Burn-Rate Alert Discipline
Burn-rate alerts catch sustained issues. The discipline that keeps them tuned.
Burn-rate alerts in one paragraph
Page when the error rate over a short window plus a long window jointly indicate budget exhaustion ahead of schedule.
Pair fast (5m, 1h) and slow (6h, 1d) windows. Fast catches sharp regressions; slow catches gradual erosion.
Standard pairs from the Google SRE workbook: 14.4x burn for 1h triggers paging; 1x burn for 1d triggers a ticket.

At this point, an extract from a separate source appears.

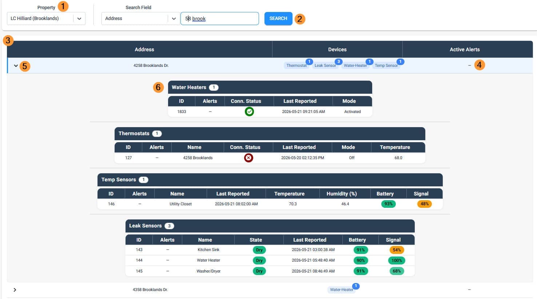Collapse the 4258 Brooklands Dr. row

point(16,66)
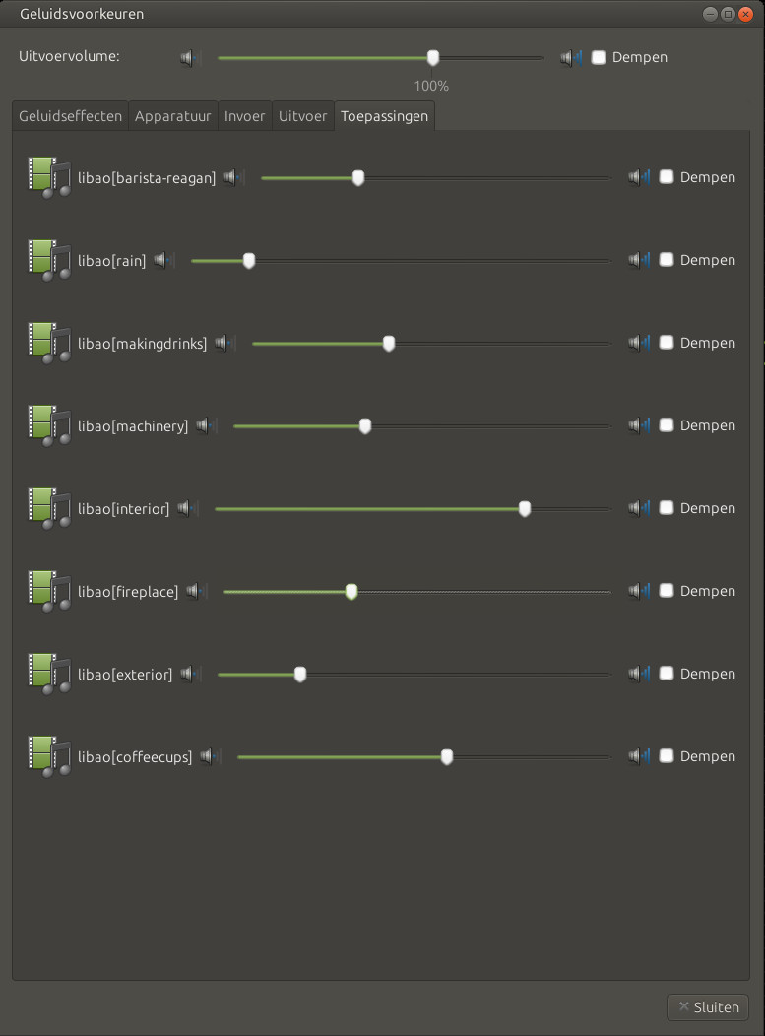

Why burn rate beats raw thresholds
Raw thresholds (error rate above 1%) ignore the SLO. A 1% rate is fine for a 99% SLO and disastrous for a 99.99% SLO.
Burn rate is normalized: how fast are you burning the monthly budget. Comparable across services.
Reduces noise by 30-50% in most catalogs because it ignores small spikes that don't threaten the budget.
Config patterns that work
Define SLO once, derive burn-rate rules. Sloth and Pyrra both generate Prometheus rules from a single SLO definition.
Use multi-window multi-burn-rate rules. Single-window rules either over-alert or miss slow drift.
Document the SLO target inline. SLO=99.9 monthly, fast burn=14.4x for 5m+1h, slow burn=6x for 30m+6h.
How to roll out
Pick 3 to 5 user-facing SLOs first. Don't try to migrate every metric at once.
Run burn-rate alerts in parallel with old threshold alerts for 30 days. Compare fire counts and resolved-ticket counts.
Cut over once the burn-rate version is producing actionable pages and the old rules are demonstrably noisier.
Adopt for paging tier
Skip for non-SLO signals. Burn rate makes sense only for ratio-style metrics with a target.
Don't apply to capacity or saturation alerts. Those have different shapes.
Avoid burn-rate alerts during the first month of a new service. SLOs aren't stable yet; thresholds drift.